Agatha Christie crafts her narrative to perfection. Words conjure up images, and dialogues bring out the speaker’s character. Celebrated as the Queen of Crime and the Duchess of Death, Christie was endowed with a sharp insight into human nature, the motives that fashioned people’s actions and reactions, their relationships and conflicts. If the romantic novels leave your senses tingling with acrid lusciousness, then her mystery plots keep you agog with the edge-of-the-seat excitement.

Words waltz around motive, means, and opportunity. The scene of the crime, the victims and the villains, the conflicts and resolutions, and the plot are inter-woven into a graphic whole. She metamorphosed murder into a mind-game, where intrigue became a combination of chess moves and the end a satisfactorily resolved crossword puzzle. In her later years she admitted that she had never met a murderer. She further remarked, "I know nothing about pistols and revolvers, which is why I usually kill off my characters with a blunt instrument or better with poisons. Besides poisons are neat and clean and really exciting... I do not think I could look a really ghastly mangled body in the face. It is the means that I am interested in. I do not usually describe the end, which is often a corpse."

If you find her plots absolutely baffling, give credit to her deceptively simple storyline. She had a talent for veering and weaving clues and characters and red herrings together into tight, fast-paced tales. She always remained honest with her readers and resisted the temptation to suppress the critical clue or hide the culprit in obscurity. In any given story of hers, she presented every vital lead to the reader in lucid and concise prose—but even the most astute reader would find it tough to solve the mystery before the last page. And, speaking of last pages, Agatha Christie also had a trick of pretending to have her detective solve any given case, but waiting till the very last page before exposing the real answer. She adroitly spun her web around her readers and entrapped them in her world of mystery and intrigue, footsteps in the night, clues and red herrings, and, in the end, justice enforced and good prevailing over bad.

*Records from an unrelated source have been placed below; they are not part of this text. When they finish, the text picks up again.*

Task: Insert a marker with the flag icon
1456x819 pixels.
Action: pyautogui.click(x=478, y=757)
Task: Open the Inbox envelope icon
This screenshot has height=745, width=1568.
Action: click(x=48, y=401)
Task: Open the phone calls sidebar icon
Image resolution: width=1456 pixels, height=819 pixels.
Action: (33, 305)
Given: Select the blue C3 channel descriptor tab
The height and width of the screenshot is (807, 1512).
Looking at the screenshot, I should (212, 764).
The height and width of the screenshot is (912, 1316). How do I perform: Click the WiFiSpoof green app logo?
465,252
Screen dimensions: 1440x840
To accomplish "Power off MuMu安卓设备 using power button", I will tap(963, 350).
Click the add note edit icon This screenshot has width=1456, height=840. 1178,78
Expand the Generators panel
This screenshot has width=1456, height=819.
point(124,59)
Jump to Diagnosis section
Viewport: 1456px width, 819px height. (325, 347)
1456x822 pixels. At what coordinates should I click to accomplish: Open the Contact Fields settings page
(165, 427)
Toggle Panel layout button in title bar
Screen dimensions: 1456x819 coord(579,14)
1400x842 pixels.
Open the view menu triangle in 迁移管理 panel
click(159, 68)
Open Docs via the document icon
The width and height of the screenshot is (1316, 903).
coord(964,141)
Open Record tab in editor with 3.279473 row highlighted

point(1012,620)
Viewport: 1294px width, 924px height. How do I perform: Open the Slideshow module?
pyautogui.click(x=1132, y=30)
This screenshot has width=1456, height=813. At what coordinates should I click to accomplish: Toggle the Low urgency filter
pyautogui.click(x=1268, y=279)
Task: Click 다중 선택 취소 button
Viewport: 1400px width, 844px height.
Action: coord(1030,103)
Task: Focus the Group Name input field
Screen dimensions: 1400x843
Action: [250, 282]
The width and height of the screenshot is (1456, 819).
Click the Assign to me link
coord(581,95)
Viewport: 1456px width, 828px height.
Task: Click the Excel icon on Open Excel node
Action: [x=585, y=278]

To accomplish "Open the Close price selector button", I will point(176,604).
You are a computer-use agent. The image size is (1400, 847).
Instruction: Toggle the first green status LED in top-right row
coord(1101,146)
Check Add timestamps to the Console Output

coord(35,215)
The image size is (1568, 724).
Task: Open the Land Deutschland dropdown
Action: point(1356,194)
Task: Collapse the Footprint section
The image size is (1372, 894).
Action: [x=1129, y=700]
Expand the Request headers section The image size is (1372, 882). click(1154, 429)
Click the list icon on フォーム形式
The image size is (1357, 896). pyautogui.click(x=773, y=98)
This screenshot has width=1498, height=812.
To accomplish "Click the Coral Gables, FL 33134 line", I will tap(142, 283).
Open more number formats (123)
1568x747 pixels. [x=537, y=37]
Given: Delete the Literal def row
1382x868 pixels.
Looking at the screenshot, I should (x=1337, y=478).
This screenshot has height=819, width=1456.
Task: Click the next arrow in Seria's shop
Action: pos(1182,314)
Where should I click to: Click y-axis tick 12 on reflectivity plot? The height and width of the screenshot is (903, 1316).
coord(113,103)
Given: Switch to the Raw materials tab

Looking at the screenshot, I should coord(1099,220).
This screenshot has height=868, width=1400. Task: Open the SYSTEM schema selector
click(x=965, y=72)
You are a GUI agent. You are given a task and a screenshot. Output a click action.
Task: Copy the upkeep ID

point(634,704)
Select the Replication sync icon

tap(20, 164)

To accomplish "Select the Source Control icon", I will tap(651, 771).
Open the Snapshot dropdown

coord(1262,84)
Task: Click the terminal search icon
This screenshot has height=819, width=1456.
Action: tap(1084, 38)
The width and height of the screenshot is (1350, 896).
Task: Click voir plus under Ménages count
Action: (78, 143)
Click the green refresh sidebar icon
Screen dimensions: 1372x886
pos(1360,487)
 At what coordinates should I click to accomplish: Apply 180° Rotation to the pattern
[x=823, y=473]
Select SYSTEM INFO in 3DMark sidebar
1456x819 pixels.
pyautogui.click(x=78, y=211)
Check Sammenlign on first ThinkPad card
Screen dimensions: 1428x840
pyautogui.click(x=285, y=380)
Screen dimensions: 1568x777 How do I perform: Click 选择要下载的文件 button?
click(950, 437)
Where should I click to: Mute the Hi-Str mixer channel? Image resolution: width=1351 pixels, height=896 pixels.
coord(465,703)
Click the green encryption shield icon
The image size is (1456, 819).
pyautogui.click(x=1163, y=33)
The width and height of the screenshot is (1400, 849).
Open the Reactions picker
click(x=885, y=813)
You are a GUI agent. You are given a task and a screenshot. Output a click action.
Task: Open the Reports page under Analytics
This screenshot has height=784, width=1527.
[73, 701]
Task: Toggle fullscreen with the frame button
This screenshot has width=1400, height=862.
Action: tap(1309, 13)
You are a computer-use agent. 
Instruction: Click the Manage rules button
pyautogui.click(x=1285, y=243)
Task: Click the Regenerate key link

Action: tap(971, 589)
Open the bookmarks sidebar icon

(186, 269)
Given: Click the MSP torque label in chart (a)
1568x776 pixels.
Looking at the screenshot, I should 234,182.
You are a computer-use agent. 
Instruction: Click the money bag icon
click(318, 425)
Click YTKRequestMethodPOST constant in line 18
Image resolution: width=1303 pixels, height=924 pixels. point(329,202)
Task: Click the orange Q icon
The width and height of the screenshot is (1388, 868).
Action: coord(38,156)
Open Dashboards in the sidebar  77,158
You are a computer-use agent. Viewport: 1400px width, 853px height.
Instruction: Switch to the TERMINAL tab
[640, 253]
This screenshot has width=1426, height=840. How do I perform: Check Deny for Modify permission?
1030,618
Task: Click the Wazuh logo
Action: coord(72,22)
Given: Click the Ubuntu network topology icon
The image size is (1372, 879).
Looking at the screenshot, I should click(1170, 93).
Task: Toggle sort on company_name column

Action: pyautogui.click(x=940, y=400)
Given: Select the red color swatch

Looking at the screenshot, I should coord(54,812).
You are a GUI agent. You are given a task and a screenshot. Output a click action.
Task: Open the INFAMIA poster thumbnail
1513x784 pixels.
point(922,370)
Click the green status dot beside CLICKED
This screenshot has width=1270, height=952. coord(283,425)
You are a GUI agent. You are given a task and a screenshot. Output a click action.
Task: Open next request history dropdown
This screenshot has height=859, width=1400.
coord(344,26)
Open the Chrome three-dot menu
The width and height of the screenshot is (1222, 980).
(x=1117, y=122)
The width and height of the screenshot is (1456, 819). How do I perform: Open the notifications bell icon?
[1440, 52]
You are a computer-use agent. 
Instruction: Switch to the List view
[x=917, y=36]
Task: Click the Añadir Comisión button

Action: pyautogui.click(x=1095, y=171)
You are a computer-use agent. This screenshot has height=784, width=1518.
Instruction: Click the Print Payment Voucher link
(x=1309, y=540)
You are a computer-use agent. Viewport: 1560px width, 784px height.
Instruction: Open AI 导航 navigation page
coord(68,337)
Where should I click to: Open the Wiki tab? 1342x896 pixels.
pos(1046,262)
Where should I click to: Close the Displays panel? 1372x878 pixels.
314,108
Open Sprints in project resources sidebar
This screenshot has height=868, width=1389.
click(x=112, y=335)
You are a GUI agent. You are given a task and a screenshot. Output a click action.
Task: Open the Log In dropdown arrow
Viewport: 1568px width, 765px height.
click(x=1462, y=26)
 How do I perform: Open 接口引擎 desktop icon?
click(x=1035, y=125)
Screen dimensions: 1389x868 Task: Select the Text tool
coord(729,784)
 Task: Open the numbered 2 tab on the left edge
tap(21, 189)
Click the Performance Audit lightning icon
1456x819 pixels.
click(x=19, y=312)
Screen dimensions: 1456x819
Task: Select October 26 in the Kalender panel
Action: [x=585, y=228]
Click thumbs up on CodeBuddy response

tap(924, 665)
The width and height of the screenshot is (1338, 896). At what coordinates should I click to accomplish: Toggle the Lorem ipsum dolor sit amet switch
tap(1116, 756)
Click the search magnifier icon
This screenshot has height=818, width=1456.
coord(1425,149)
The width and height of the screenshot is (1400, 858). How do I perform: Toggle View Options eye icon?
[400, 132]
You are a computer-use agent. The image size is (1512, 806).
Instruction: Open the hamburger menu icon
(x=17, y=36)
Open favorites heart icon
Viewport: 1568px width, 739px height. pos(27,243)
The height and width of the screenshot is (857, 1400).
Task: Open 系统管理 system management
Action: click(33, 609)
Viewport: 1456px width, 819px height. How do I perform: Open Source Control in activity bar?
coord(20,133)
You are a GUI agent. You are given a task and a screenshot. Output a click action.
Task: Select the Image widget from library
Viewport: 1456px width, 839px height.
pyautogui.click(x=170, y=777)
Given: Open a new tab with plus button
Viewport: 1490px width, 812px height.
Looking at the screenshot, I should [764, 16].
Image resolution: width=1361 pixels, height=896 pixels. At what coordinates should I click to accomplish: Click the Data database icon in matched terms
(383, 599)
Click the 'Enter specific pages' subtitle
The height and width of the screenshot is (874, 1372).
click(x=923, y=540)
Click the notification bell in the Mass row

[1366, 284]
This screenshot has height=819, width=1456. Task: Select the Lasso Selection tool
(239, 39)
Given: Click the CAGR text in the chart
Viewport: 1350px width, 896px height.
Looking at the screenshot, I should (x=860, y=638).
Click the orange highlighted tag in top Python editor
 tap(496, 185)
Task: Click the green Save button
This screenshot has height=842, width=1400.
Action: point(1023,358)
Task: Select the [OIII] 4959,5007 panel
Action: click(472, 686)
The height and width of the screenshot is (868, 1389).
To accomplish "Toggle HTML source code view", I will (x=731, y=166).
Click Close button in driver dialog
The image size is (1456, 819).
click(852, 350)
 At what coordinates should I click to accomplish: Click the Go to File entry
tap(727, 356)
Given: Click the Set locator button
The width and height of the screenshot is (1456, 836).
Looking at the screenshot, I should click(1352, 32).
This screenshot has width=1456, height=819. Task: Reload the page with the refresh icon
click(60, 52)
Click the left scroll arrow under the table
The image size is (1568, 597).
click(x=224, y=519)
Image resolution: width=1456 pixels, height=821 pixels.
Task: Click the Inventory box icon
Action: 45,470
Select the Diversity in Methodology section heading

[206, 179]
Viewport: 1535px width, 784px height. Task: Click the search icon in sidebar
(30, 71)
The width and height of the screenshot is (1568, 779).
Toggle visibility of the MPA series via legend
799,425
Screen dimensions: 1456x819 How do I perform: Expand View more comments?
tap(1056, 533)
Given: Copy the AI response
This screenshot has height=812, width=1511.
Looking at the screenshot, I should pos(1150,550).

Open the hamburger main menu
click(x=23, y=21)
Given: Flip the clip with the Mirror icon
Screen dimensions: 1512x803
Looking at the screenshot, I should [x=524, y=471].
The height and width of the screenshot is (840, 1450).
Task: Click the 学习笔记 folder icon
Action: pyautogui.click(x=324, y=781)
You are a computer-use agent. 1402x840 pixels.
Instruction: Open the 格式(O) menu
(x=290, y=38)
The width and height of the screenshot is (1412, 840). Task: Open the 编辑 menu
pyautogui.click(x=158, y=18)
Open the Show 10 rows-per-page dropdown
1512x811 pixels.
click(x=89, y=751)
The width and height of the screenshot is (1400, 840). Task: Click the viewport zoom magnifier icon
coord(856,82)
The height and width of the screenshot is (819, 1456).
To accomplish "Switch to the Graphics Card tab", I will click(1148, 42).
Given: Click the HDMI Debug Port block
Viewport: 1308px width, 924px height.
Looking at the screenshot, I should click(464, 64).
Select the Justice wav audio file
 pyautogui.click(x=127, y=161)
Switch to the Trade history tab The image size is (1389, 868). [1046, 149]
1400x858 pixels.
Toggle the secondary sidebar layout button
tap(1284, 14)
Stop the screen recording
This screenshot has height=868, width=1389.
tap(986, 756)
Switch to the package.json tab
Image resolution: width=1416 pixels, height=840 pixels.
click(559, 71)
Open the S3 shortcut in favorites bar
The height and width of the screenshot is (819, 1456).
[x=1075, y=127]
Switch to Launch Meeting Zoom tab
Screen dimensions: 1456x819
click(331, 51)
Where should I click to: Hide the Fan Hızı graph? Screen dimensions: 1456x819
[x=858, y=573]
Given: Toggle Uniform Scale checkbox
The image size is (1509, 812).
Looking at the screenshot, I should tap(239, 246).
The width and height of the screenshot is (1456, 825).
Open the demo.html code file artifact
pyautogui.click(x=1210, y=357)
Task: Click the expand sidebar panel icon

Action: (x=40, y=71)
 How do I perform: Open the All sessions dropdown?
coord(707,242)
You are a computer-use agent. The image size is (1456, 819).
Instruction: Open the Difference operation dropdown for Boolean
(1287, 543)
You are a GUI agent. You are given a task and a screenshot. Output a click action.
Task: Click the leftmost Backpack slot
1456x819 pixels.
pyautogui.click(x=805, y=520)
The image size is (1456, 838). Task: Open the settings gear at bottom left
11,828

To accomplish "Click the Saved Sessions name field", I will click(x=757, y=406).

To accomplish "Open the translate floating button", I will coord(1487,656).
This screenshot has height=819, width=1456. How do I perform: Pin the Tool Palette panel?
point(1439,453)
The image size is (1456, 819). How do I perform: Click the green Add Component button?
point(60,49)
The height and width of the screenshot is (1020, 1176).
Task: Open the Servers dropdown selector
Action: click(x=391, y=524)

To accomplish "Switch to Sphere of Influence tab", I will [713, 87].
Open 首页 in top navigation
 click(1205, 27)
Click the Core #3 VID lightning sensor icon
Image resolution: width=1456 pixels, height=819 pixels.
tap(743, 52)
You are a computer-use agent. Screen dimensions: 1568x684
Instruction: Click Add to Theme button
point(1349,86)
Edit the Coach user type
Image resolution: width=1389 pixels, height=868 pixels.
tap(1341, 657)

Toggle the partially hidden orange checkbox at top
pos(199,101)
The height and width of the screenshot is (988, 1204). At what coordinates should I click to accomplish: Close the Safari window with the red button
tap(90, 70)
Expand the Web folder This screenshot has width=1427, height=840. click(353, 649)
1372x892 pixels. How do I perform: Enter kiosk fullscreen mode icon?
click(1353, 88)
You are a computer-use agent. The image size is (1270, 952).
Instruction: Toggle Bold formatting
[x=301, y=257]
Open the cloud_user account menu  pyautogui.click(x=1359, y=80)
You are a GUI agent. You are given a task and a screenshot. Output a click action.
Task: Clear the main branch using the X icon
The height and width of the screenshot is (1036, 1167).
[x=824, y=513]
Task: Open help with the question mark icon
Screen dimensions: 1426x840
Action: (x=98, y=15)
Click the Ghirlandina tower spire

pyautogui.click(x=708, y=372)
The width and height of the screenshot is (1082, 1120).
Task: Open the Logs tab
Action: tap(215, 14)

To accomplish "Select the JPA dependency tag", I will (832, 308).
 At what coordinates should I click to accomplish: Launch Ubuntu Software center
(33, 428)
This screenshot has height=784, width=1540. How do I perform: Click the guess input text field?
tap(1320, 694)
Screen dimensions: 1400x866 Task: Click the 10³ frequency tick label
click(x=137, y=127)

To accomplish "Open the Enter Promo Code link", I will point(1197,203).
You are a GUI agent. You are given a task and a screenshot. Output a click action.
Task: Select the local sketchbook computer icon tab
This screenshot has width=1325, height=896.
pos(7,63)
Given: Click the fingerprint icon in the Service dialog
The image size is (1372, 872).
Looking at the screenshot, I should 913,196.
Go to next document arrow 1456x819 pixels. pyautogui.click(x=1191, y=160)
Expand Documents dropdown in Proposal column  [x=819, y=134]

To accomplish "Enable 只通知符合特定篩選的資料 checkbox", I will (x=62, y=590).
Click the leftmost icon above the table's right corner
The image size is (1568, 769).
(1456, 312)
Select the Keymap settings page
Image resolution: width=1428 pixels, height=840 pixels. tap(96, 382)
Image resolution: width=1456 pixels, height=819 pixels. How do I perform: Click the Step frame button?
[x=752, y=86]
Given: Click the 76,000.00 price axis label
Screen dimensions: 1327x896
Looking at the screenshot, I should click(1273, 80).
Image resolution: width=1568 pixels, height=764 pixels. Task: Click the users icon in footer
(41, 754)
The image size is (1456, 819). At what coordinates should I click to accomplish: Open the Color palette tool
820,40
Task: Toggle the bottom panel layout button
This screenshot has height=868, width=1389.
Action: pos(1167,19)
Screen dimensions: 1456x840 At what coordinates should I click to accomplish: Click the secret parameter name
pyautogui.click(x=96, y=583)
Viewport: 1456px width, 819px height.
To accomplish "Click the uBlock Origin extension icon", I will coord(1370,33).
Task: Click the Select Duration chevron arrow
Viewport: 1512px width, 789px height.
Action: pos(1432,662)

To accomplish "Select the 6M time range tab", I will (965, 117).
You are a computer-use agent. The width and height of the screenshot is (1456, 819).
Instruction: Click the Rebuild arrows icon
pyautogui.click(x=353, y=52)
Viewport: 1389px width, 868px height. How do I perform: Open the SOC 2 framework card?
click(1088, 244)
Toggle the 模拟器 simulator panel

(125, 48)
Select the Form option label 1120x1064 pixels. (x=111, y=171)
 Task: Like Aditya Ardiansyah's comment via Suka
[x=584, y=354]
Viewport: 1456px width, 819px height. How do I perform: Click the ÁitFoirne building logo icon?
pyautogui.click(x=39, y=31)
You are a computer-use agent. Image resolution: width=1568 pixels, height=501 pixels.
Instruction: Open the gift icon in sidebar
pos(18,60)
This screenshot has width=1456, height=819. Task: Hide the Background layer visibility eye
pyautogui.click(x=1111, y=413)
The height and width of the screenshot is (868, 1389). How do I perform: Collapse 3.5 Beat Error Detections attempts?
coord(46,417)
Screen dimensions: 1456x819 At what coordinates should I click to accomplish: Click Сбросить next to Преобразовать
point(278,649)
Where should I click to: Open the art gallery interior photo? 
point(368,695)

Her most famous detectives are Miss Marple —an apparently sweet old lady who resides in a small English village and studies human nature — and the affable but sharp Hercule Poirot — a dapper and meticulous retired police officer who began his career in Belgium but migrated to England during World War I. It is said that Agatha Christie herself preferred Miss Marple, but Poirot’s books sold much better. Since, for many years, Christie lived off her writing, she generally wrote what would sell; and so Poirot appears in far more stories than does Miss Marple. Hercule Poirot first appeared in 1920 in Agatha Christie’s first novel The Mysterious Affair at Styles, whereas Miss Marple first appeared in the novel The Murder at the Vicarage in 1930. Christie also wrote several short stories with Miss Marple as the protagonist.

Her stories make one contemplate crime, punishment, and justice. Criminals of all types, with all kinds of motives, people her tales. Surprisingly, a reader might even begin sympathising with one of her criminals’ motives. This triggers off an interesting thought process about human nature and society at large.

Christie’s plays include The Mousetrap, produced continuously in London since 1952, and Witness for the Prosecution (1953; film 1957), for which she received the New York Drama Critics’ Circle Award for 1954-1955. Her stories have been made into a number of television series and films, most centering around her characters Hercule Poirot and Miss Marple.

In 1971 she was made a DBE. Dame Agatha Mary Clarissa Christie died on January 12, 1976.